Apache Phoenix's salted tables feature saves dev cycles: they pre-split your tables and distribute your data without forcing you to think about hotspotting.
However, using too many buckets to achieve maximal parallelism has drawbacks at read-time, particularly for aggregation or range-scan queries for which locality is more valuable than parallelism. Additionally, tooling for salt bucket management is limited to a one time setting at table creation time, and only the Phoenix client libraries are salt aware.
This presents a challenge for speedily populating large salted tables: we want maximal write parallelism without incurring read penalties.
Since HBase's bulk load tools can run only one reducer per region in the target table, the usual approach is to temporarily increase increase the region count by scripting splits through the HBase shell. After load, regions are compacted down to a more optimal number. The added complexity of binary salt bits makes getting the splitpoints right difficult.
This repository is intended to supply a tool that automates analysis of source (Hive) data to pre-split a salted Phoenix table in prep for a bulk load.
The tool does the following at runtime:
- Runs a Hive query to compute even "buckets" of values for a column which should match the "leftmost" field in the target Phoenix table's primary key
- Iterate through query results to generate an array of splitpoints
- Issue the HBase admin commands to split the table at those splitpoints
Building:
mvn clean package
Usage:
java -jar target/SaltSplitter-0.0.1-SNAPSHOT.jar conf/example.props
Setup:
# Create source 'example' Hive table
hive -f setup/hive-ddl.sql
# Put data in the source table
hdfs dfs -mkdir /user/root/example
hdfs dfs -put /var/log/ambari-agent/ambari-agent.log /user/root/example/
# Create the 'example' Phoenix table
/usr/hdp/current/phoenix-client/bin/psql.py setup/phoenix-ddl.sql
Configuration is exposed in the conf directory.

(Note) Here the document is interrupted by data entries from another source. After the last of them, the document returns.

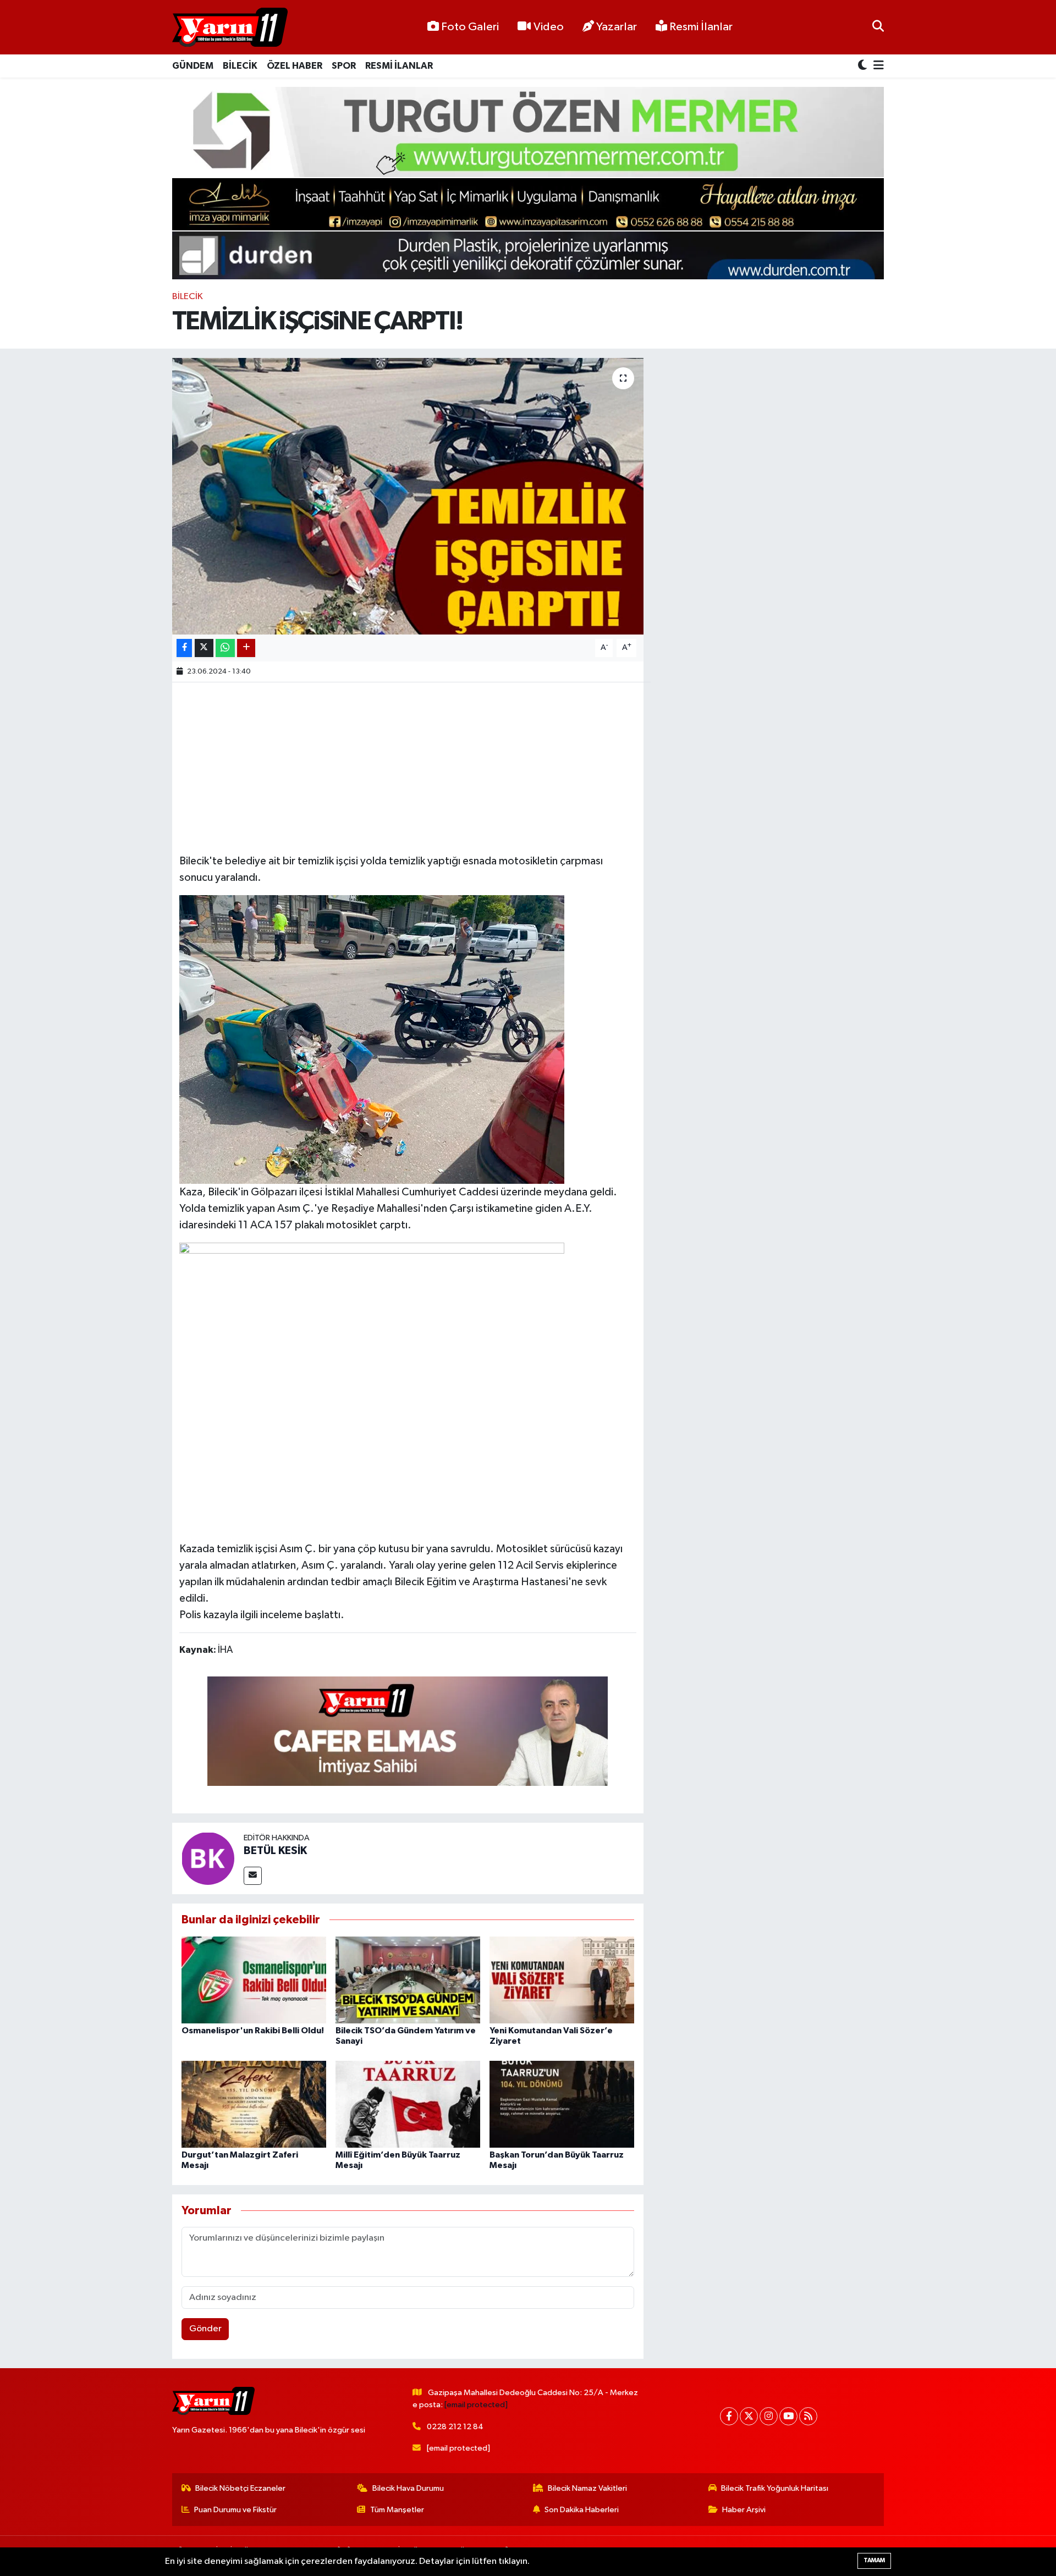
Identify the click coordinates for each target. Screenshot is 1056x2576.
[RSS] (808, 2416)
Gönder (205, 2329)
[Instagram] (769, 2416)
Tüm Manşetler (397, 2510)
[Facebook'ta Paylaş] (184, 648)
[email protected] (476, 2405)
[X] (749, 2416)
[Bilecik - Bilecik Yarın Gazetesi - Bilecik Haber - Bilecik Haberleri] (230, 27)
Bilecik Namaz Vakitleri (587, 2488)
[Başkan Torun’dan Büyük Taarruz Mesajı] (562, 2104)
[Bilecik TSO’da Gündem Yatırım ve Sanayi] (408, 1979)
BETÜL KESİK (275, 1850)
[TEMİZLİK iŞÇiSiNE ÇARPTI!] (408, 496)
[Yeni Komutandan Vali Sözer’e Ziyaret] (562, 1979)
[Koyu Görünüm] (863, 66)
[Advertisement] (407, 766)
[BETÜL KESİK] (208, 1858)
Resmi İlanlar (700, 27)
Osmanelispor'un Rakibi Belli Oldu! (253, 2030)
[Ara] (878, 27)
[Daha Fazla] (246, 648)
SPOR (344, 65)
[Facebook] (729, 2416)
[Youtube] (788, 2416)
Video (549, 27)
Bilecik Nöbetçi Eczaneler (240, 2488)
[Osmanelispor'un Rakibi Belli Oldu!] (254, 1979)
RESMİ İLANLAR (399, 65)
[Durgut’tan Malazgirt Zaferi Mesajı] (254, 2104)
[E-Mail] (253, 1876)
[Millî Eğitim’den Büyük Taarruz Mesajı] (408, 2104)
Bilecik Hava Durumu (408, 2488)
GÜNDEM (192, 65)
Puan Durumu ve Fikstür (235, 2510)
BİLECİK (240, 65)
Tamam (874, 2560)
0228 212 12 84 (455, 2427)
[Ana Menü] (876, 66)
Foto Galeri (470, 27)
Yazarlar (616, 27)
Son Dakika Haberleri (581, 2510)
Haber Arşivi (744, 2510)
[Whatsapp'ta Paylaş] (225, 648)
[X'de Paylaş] (204, 648)
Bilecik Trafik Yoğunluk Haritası (774, 2488)
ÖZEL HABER (294, 65)
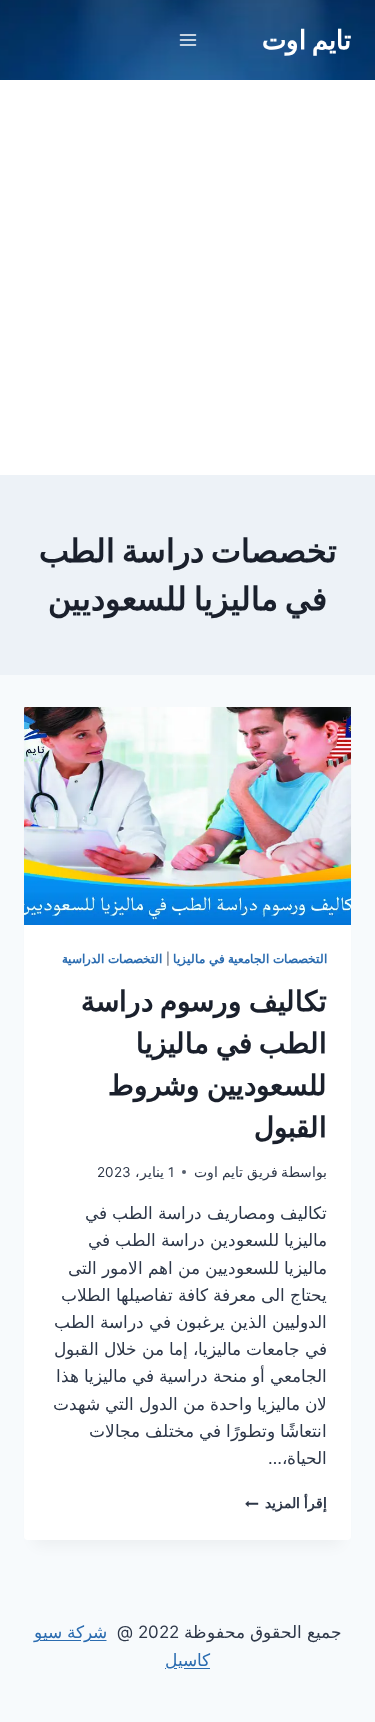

Make sure to set the correct number of salt buckets in conf/example.props
.
The argument to the ntile UDF in conf/query.sql
specifies how many additional region splits to execute.
Run the Bulk Load:
HADOOP_CLASSPATH=/etc/hbase/conf hadoop jar /usr/hdp/current/phoenix-client/phoenix-client.jar org.apache.phoenix.mapreduce.CsvBulkLoadTool --table EXAMPLE --input /user/root/example/